We all remember Enron Field, named in 2000, home of the Houston Astros, until Enron went bankrupt in 2001 (it’s now named Minute Maid Park). Eastman Kodak paid $75 million for the naming rights to the Kodak Theatre in Los Angeles in 2001. They went bankrupt in 2012, and now the Oscars are held at what is known as the Dolby Theatre.
The best Canadian example is, you guessed it, the Air Canada Centre. Air Canada paid $30 million for 20-year naming rights when it was completed in 1998. Air Canada filed for CCAA bankruptcy protection in 2003. That 20-year deal ends in 2018, and it was just announced that Scotiabank will pay $800 million over the next twenty years to have their name on what will now be known as the Scotiabank Arena.
Whether we will actually call it the Scotiabank Arena remains to be seen. I still call the Rogers Centre the Skydome, and most people refer to the hockey arena as the “ACC”, so perhaps we will call the new place “The Vault” or something else without the name of the presenting sponsor.
Does it Always Lead to Bankruptcy?
No. I’m not suggesting that Scotiabank will become another Enron or Kodak.
Scotiabank just announced a profit of $2.1 billion for the last three months (not a full year; that’s just three month’s profit), so they’ve obviously got money to burn. According to the Scotiabank CEO, earnings growth was driven by “loan growth” and “margin expansion”.
“Loan growth” means, in part, that “we are lending more on mortgages”, and “margin expansion” means “we are making a lot of money on those mortgages, so we can afford to spend $800 million to put our name on a building”.
To be fair, only 50% of that profit was attributable to Canadian Banking (Scotiabank also makes a lot of money from international banking), so all their profit does not come from mortgages. However, the Canadian economy certainly helped, with “lower provision for credit losses” contributing to increased banking profits.
So, what happens if the real estate market corrects, and Scotiabank starts incurring losses on those mortgages? Is it wise to be lowering their provision for loan losses at the peak of the real estate market?

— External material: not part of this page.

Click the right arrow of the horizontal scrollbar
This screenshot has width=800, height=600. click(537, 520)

A quarterly profit of $2.1 billion is over $23 million a day, so $800 million for naming rights is “only” 35 days of profit, so perhaps it’s no big deal.
Potential Buyer’s Remorse
This quarter, their provision for credit losses is “only” $573 million. I find it interesting to note that they are spending a lot more on naming rights (over the next 20 years) than they expect to lose on actual loan losses this quarter.
At the end of the quarter, Scotiabank had $232 billion in outstanding residential mortgages, so their entire provision for loan losses this quarter, which covers all types of loans (not just mortgages), only covers less than a quarter of one percent of their outstanding mortgages.

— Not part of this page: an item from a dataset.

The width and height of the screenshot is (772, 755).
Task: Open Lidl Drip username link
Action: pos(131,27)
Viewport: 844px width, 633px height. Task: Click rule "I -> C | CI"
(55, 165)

Is that enough? I don’t know. Obviously, most mortgages are covered by CMHC insurance, so perhaps mortgage lending in Canada is a “no lose” proposition, so you don’t need much in loan loss provisions.
But, if real estate does continue its correction and loan losses increase, Scotiabank may, like many companies before them, wish that they hadn’t committed to paying $800 million to putting their name on a building.